Medan – Program Doktor Ilmu Hadis, Fakultas Ushuluddin dan Studi Islam, Universitas Islam Negeri (UIN) Sumatera Utara, berhasil menyelenggarakan acara bertajuk “Pembibitan Calon Doktor: Bebagi Pengalaman dan Persiapan Beasiswa Indonesia Bangkit (BIB) 2026”. Acara ini berlangsung secara daring melalui platform Zoom pada Senin, 22 Desember 2025, dan diikuti oleh puluhan calon pendaftar serta civitas akademika.

Acara dibuka dan dipandu oleh moderator Agung Prayogo, M.Sos. Kata sambutan disampaikan oleh Dekan Fakultas Ushuluddin dan Studi Islam UIN Sumatera Utara, Dr.

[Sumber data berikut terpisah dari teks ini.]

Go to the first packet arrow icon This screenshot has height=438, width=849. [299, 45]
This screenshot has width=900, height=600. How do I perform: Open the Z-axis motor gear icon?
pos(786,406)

Maraimbang, MA. Dalam sambutannya, beliau memperkenalkan dua program studi doktor yang telah meraih akreditasi unggul, yaitu Program Doktor Aqidah dan Filsafat Islam serta Program Doktor Ilmu Hadis. Status akreditasi unggul ini membuka peluang lebih besar bagi lulusan magister yang ingin melanjutkan pendidikan doktoral di kedua program tersebut.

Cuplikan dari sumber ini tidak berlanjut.